=== Begin Enclosure ===

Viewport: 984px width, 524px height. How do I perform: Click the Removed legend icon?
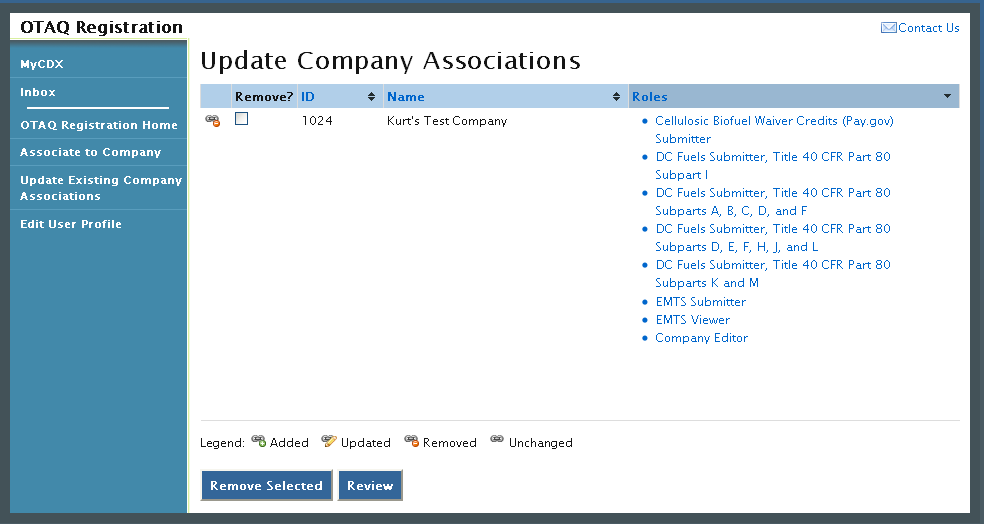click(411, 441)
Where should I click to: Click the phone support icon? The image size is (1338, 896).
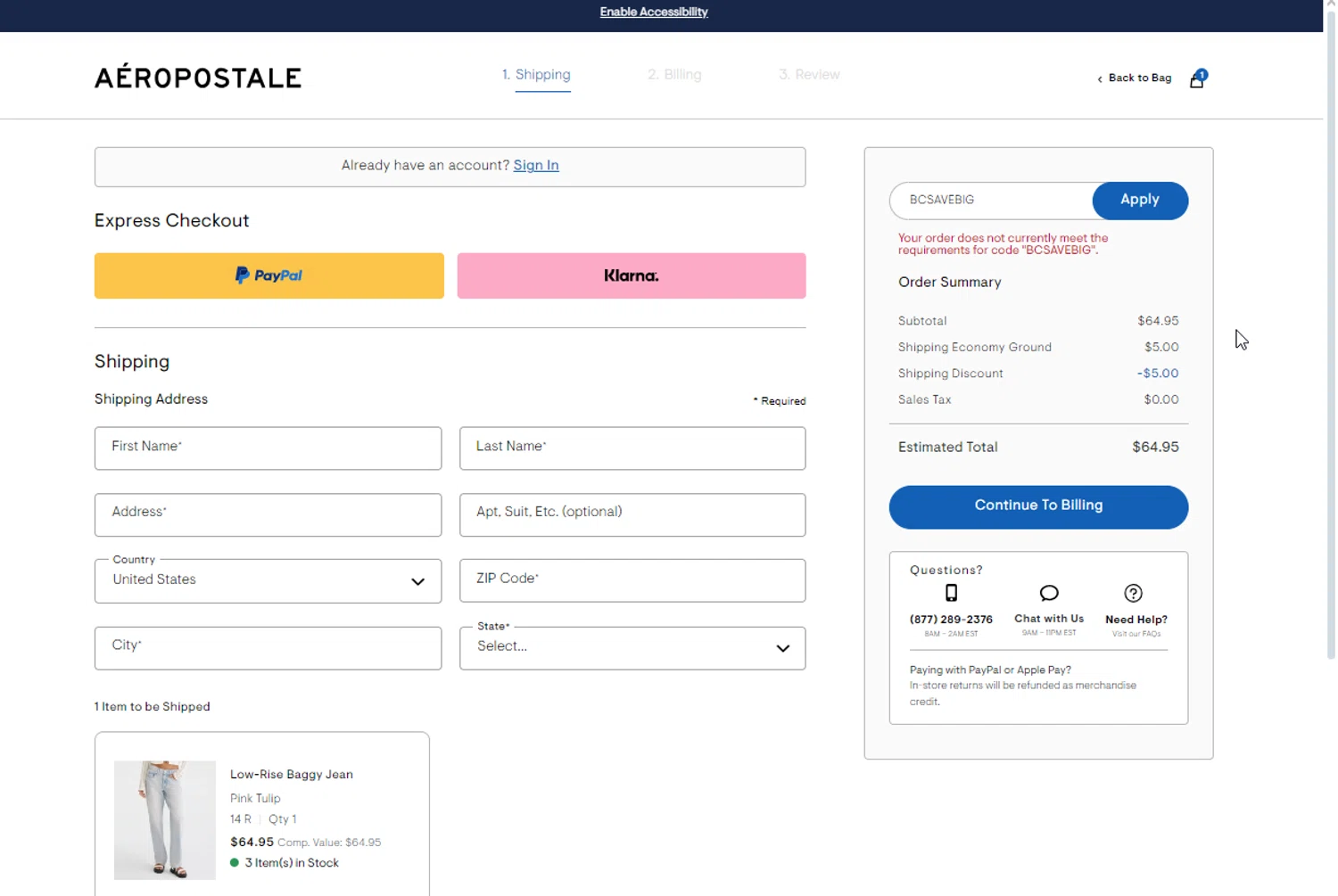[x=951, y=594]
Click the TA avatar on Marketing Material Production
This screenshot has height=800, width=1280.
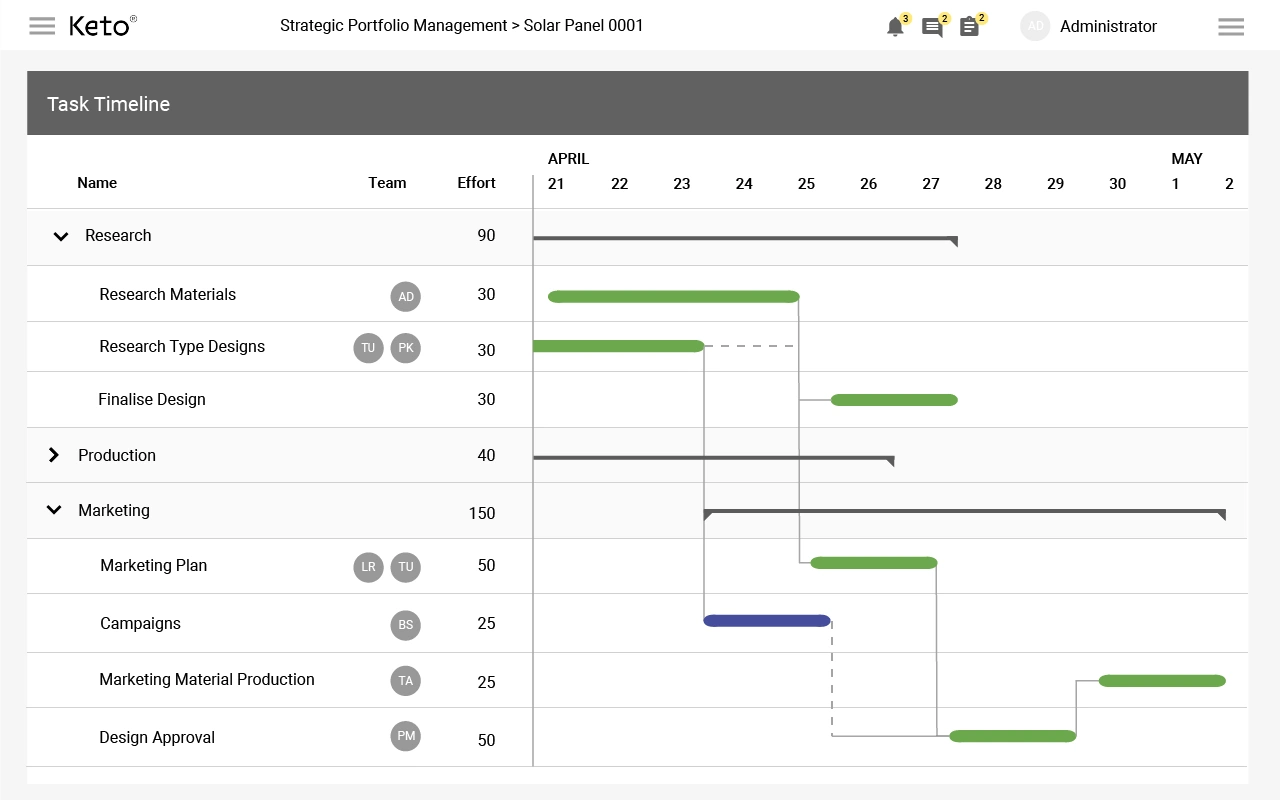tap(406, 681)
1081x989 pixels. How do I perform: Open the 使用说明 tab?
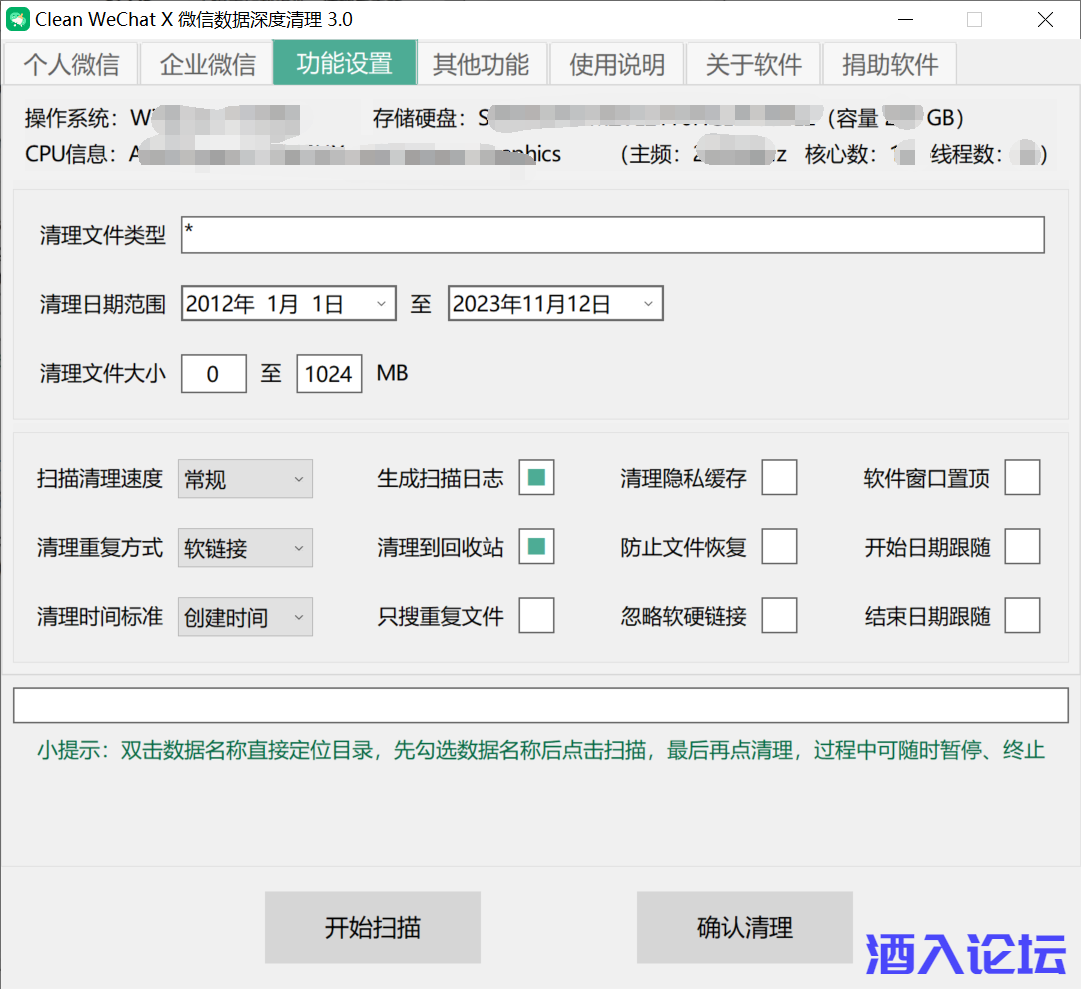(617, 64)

=== End Enclosure ===

Problem to work on:
Exact text is required for the lines from the one with "1081x989 pixels. How" through the last line of the entries, both included. Omit pictures.

Finished exercise:
1081x989 pixels. How do I perform: Open the 使用说明 tab?
(617, 64)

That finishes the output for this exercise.